Lui est alors déjà recherché par les enquêteurs après la mort de Mireille Normand, 35 ans, dont le corps a été retrouvé enterré, chez elle à Verdun (Ariège), en juillet 1997. Étranglée et violée. Elle avait croisé Alègre lors d’un barbecue. Et avait accepté de le loger contre des services de bricolage. Après la découverte du corps, des témoins ont reconnu le suspect sur des photos, présentées par les gendarmes.

Il faut aller du côté de Toulouse pour remonter vers la jeunesse de Patrice Alègre et ses premiers crimes. C’est non loin de là qu’il a grandi, à Saint-Geniès-Bellevue (Haute-Garonne). Travaillant au buffet de la gare de Matabiau, à Toulouse, il y rencontre la première femme qu’il va étrangler et violer, Valérie Tariote, 21 ans, une collègue. C’est en février 1989. Valérie avait refusé d’aller plus loin avec lui. Les policiers ont assuré à ses parents que la jeune femme s’était suicidée.

Laure Martinet, étudiante de 19 ans, est sa deuxième victime connue. Elle habitait aussi à Saint-Geniès-Bellevue : il l’a martyrisée, violée et tuée après l’avoir prise en stop et avoir essayé de l’embrasser en 1990. À ce moment-là, il vient d’avoir une petite fille, née d’une relation qui durera sept ans avec sa compagne. En février 1997, il a étranglé puis violé Martine Matias, à Toulouse, avant de mettre le feu à son appartement. Comme pour les autres, il dit avoir dérapé lorsqu’elle a refusé ses avances.

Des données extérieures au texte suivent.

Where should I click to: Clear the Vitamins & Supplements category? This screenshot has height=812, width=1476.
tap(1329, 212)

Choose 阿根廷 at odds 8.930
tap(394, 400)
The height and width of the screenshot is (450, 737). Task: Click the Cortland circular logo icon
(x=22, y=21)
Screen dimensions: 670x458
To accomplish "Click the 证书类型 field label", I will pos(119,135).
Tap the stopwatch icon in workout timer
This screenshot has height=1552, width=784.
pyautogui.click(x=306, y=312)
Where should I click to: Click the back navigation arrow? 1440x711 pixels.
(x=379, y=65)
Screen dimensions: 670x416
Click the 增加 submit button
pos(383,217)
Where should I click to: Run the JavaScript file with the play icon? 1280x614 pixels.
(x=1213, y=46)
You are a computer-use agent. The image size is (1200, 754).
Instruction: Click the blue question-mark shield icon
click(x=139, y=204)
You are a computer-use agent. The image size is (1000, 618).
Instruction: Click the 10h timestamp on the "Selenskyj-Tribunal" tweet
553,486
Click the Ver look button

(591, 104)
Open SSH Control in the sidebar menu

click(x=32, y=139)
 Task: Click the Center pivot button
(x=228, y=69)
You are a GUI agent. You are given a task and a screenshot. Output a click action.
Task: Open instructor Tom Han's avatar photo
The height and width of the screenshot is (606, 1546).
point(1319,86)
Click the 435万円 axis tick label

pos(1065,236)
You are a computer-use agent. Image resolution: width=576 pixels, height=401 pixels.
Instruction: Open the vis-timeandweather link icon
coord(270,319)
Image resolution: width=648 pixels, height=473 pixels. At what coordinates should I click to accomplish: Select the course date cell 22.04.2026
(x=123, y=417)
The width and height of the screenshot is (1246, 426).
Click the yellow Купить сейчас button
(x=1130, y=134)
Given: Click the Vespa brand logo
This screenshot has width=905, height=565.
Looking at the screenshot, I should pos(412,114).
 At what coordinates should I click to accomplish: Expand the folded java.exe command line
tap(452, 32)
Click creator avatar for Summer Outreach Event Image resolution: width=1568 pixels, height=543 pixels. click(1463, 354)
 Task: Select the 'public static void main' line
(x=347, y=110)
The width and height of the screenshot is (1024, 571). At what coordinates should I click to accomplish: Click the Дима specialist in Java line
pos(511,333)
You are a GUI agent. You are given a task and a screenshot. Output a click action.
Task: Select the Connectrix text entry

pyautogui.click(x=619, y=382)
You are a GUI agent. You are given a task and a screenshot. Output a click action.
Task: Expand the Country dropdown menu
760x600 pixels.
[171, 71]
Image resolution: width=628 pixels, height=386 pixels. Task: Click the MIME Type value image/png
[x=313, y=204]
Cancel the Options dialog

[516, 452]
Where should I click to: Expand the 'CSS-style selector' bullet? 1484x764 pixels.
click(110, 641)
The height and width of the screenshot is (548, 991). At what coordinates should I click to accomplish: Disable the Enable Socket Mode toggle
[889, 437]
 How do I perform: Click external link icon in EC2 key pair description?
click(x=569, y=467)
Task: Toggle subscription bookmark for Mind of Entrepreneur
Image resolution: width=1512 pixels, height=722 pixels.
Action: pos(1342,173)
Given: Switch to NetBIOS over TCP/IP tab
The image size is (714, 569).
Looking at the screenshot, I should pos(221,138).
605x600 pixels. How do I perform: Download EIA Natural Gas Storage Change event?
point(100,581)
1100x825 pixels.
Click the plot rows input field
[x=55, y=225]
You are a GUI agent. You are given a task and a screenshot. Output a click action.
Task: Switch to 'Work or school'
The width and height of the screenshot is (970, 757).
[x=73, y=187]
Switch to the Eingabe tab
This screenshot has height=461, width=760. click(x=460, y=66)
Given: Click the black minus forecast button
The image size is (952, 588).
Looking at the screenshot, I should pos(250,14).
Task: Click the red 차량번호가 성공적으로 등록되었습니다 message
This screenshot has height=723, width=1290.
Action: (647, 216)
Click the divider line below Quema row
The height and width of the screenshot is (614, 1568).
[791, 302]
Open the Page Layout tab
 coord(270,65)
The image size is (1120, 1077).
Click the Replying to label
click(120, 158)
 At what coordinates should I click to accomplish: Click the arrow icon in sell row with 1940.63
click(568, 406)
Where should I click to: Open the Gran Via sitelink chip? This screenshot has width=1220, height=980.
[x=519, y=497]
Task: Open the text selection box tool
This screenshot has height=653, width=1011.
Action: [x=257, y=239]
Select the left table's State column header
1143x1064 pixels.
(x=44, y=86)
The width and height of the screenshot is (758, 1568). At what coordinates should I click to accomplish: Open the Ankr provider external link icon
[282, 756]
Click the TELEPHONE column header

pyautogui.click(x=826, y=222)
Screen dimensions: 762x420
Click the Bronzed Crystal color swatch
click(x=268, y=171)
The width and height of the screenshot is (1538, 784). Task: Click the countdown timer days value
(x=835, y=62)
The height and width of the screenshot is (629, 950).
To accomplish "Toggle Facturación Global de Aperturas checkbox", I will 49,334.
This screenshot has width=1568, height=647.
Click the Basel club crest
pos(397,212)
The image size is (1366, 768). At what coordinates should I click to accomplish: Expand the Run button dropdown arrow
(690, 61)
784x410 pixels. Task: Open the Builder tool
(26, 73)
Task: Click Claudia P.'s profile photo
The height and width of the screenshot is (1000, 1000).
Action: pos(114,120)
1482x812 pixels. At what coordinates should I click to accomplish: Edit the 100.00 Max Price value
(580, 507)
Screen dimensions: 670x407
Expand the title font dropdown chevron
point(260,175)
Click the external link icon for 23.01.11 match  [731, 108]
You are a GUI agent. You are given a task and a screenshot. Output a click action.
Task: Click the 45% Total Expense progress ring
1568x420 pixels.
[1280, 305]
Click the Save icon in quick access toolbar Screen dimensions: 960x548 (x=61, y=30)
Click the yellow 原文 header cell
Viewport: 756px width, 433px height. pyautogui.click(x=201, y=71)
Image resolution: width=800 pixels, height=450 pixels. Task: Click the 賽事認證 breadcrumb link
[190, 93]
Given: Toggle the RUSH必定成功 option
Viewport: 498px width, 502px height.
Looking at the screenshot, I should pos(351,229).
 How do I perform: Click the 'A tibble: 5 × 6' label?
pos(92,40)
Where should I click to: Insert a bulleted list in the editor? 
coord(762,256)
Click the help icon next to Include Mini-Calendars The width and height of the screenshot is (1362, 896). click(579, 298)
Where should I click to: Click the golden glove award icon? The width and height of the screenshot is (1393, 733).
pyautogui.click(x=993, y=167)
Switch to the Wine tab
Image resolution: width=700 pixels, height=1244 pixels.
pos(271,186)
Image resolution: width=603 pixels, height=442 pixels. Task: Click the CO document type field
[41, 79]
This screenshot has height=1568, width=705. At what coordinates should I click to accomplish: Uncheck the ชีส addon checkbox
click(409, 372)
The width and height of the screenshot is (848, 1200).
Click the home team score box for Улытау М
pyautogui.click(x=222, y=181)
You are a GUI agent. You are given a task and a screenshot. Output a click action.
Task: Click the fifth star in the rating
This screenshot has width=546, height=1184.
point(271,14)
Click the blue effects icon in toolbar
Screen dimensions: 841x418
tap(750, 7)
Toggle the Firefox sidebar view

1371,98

« Il avait les yeux révulsés »

Quelques jours plus tard, il y aura Émilie. Elle, il lui a laissé la vie sauve après l’avoir violée deux fois. Au procès, elle raconte ce qui s’est passé ce 21 février 1997 après que des amis communs lui ont présenté Patrice Alègre dans un bar. À l’issue d’une soirée alcoolisée, il la ramène en voiture et elle s’endort. « Je me suis réveillée alors qu’il était sur moi, en train de m’étrangler. Je l’ai griffé. Je me suis dit : « C’est la fin ». Il avait les yeux révulsés, c’était un animal. »

Bernard Le Solleu, journaliste qui était au procès pour Ouest-France, écrit en 2002 dans son compte rendu de la journée d’audience consacrée aux analyses des experts psychiatres et psychologues : « Alègre ne présente aucune pathologie. Il n’est ni schizophrène ni paranoïaque. Il appartient, comme Guy Georges, à la catégorie des psychopathes : des meurtriers organisés, capables de préparation et de dissimulation. Contrairement à ce qu’ils affirment, ils n’obéissent pas à une pulsion irrépressible. » Un peu plus loin, il cite un expert : Patrice Alègre « est bien plus qu’un pervers sexuel. Il est habité par un désir de détruire. Il n’y éprouve pas de plaisir sexuel vraiment ». Les experts parlent de « matricides déplacés » pour expliquer les meurtres.

Me Pierre Alfort, qui le défend à nouveau pour sa demande d’aménagement de peine, plaide alors : « Ses crimes sont monstrueux. » Puis il nuance : « Je préférerais, Patrice, que vous soyez un monstre, ce serait plus simple, plus rassurant. Mais les monstres n’existent pas. » L’avocat s’adresse au jury d’assises : « Vous avez devant vous un homme à l’enfance fracassée par son père, un homme dont la mère a complètement « implosé ». C’est ça qui fait peur. C’est un homme. Qui fait le mal et qui est capable de faire bien aussi. »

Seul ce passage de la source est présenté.